Asphalt is a very durable substance. However it is still under constant assault from sun, rain, temperature changes, salt in winter, physical stresses...
Our teeth are also subjected to extraordinary stresses. Chewing itself puts high repetitive mechanical stresses on teeth. There are drastic temperature changes as we bounce between the heat of the corn on the cob and the burger, to the cold of the salad, or the iced tea. There are sugars and salts and hard popcorn kernels and gritting when we hit a baseball. (Next time you go to the batting cages, take note of how hard you grit your teeth together as bat connects to ball. It's astonishing!) Some of us even grind our teeth every night. Or during the day, when your boss wants those TPS reports yesterday and you got a letter from the IRS calling for an audit and your son sends you a cryptic text that seems to indicate that the water heater is leaking but he's going to the skate park now...
It all adds up, and yet the biggest threat to the health of our teeth is sugar. Our Caries Clock explains it all quite well:
High frequency sugar intake is the overwhelming causative factor of cavities. They can occur anywhere on teeth but there are some main areas where they are most common.
Interproximal or between-teeth cavities can really damage a tooth; here is a large, obvious one:
Yet perhaps the most common place for cavities is in the grooves on the tops of our back teeth. My own tooth, no cavity in those grooves on the biting surface:
Those deep grooves are the other main place that cavities occur. Many years ago, in the 1920's and 30's, when the roles of sugar intake and oral hygiene in cavity formation were not so well known, it was estimated that over 95% of back teeth present in the American population either had cavities or fillings in their grooves.
There are many preventive strategies aimed at reducing the chance of tooth decay. The greatest is to limit the frequency of refined sugars in one's diet, a la our Caries Clock.

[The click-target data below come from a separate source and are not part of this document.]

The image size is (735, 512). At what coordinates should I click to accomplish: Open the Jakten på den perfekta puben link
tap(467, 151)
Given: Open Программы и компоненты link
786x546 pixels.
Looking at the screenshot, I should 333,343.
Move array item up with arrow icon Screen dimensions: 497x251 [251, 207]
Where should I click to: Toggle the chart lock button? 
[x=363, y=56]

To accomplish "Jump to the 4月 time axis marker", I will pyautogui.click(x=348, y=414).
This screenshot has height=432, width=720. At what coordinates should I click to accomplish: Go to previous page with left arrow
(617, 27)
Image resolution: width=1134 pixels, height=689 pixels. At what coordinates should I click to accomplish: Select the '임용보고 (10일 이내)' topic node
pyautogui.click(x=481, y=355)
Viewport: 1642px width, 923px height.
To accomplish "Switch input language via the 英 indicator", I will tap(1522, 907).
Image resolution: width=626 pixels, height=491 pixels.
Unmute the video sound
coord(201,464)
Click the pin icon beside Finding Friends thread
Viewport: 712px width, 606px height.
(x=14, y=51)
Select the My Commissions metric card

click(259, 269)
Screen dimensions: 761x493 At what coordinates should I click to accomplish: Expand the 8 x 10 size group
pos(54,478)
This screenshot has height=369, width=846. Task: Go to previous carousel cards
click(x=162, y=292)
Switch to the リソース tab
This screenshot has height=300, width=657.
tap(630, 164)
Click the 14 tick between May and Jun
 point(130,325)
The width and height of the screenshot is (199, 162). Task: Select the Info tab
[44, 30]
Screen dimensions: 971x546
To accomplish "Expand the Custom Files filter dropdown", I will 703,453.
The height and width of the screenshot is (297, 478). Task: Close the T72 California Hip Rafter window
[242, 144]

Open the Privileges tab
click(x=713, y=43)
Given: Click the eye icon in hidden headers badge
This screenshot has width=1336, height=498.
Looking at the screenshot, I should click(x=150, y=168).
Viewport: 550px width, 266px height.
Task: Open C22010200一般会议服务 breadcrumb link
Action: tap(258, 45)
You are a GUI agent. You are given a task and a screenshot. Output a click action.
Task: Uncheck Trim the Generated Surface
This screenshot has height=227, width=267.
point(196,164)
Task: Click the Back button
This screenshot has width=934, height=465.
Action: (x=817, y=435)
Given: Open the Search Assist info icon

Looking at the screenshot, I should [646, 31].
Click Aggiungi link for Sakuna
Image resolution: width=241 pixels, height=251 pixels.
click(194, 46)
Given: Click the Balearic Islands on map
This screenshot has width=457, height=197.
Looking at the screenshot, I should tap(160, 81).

Another is cleaning the bacterial plaque from our teeth each day, and seeing a dentist and hygienist on a regular schedule for professional cleaning of the surfaces of each tooth. We can also employ fluoride to strengthen the enamel against cavities.
Another way of protecting those grooves from decay is the dental sealant. This is a composite resin filling-like material. The difference between a sealant and a restoration is that there is no drilling, and thus no need for anesthesia, when a sealant is placed. They are essentially painted on to the tooth and stay there because of the power of dental adhesion. We can make our dental materials stick very well indeed these days:
Here are views of sealants in place on two six-year molars, an upper and a lower one, while orthodontic bands are in place:
The grooves are blocked out, sealed, and it makes it very difficult to get a cavity in the top surface of the teeth. Not impossible, any system can be overloaded, in this case with too much constant sugar use. But it's nearly impossible to get a cavity in the grooves of a tooth with a sealant in place.
Between-tooth cavities? For now, there is not a predictable way to prevent decay. Flossing and moderation in diet are the best strategy. But on the biting surfaces of back teeth? Sealants rock.